Model View Presenter(MVP) Pattern

Model

The model is a direct reference to your domain logic—the business logic layer so to speak. This provides access to the back-end data (from the database) and implements additional business logic on it. As when we do authentication for a user, we need to manage encryption and decryption of the password. Such things will be managed by model.

View

The view is made up of the .aspx and .cs files of your webpage. These files are responsible for defining the physical items that a user interacts with in your website. They are also responsible for receiving the various events that a user raises while navigating through your site. The handled events should be immediately passed
to the presenter rather than being handled in the view.
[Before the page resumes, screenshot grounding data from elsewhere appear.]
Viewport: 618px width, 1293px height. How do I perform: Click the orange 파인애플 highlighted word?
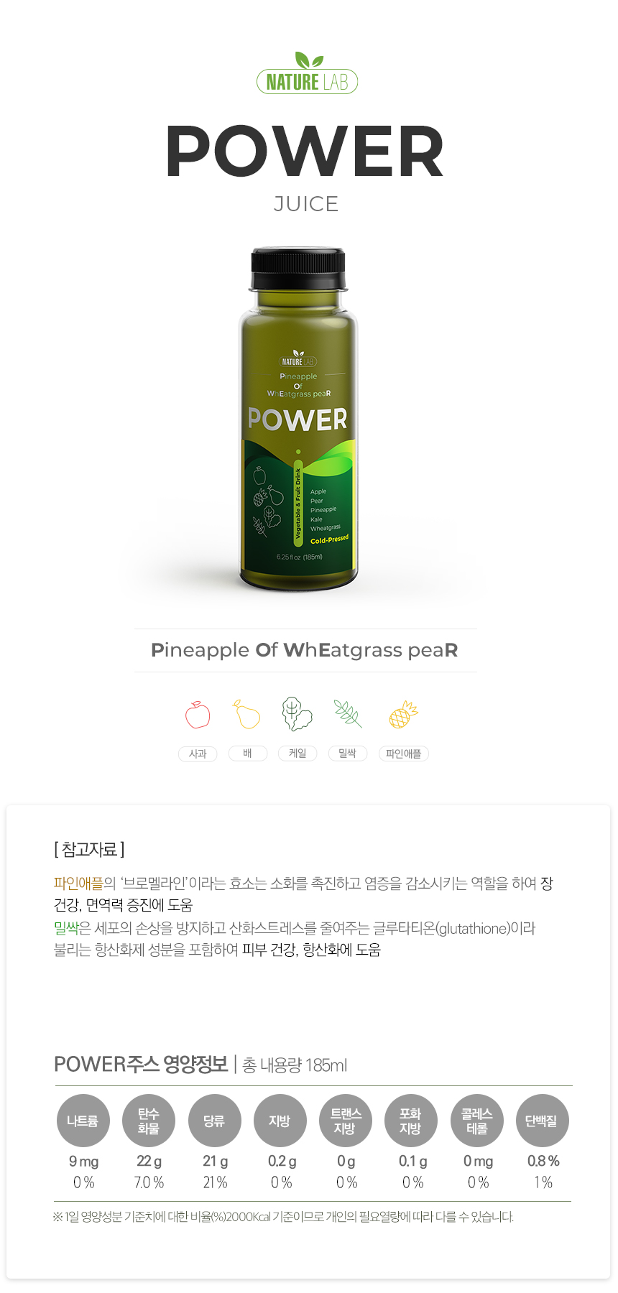click(79, 884)
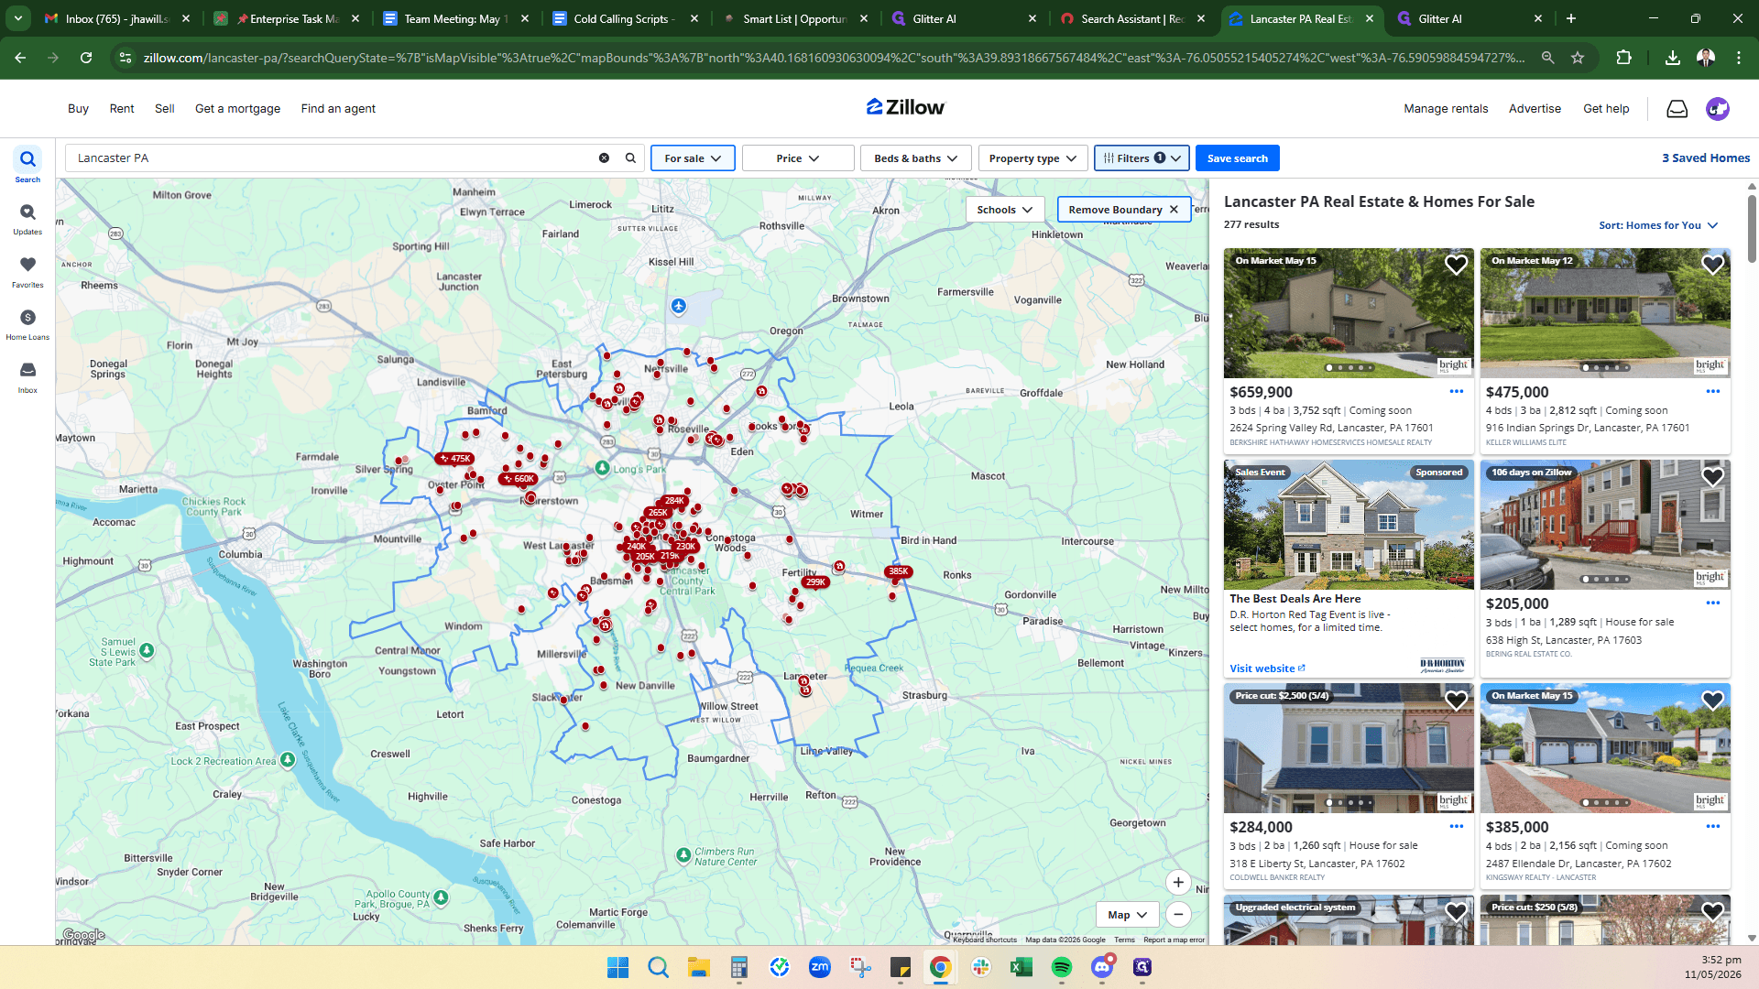Viewport: 1759px width, 989px height.
Task: Favorite the $475,000 Indian Springs Dr listing
Action: click(x=1712, y=266)
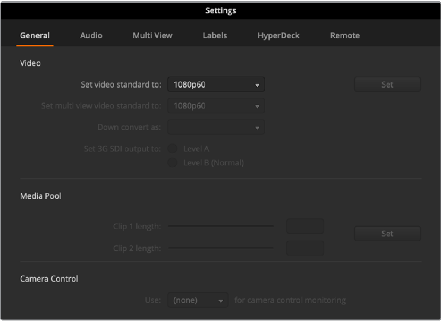The image size is (441, 323).
Task: Select the Level A radio button
Action: 173,149
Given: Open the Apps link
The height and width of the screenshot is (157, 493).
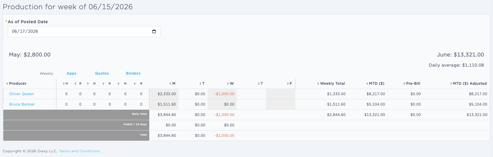Looking at the screenshot, I should (72, 73).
Doing this ensures that the presenter has all the logic and the application remains testable. It is the responsibility of the presenter to decide how to handle each event. The view is required to pass itself (by reference) to the presenter giving the presenter total control over the view.

Presenter

The presenter is a separate class file. There should be one presenter file per webpage.The presenter is ultimately responsible for indirectly handling events fired by the view and directly controlling what the view displays. It is the only part of the presentation layer that can communicate with the domain objects (or the model). Tests can be wrapped around the presenter object. While this is not a full test of the UI, it is a full test of the logic that the UI interacts with.

How it works

To quickly describe how this works from a programmatic point of view, let's think about loading a list of people. The view would contain something like a GridView or some other form of Repeater. The steps would be like that:
Model View Presenter Pattern
Model View Presenter Pattern
  1. On loading, the view would instantiate its presenter. It then passes a reference of itself to that presenter by calling an init method in the presenter.
  2. This passes the control of the view to the presenter. The presenter is now responsible for initializing the page (loading the initial state of the page).
  3. The presenter works with our domain objects (the model) to get a list of people.
  4. The presenter then passes the newly acquired list of people to the view by calling appropriate method provided by the view.
  5. The view then attaches the list of people to the data source of a repeater and asks the repeater to bind on that list.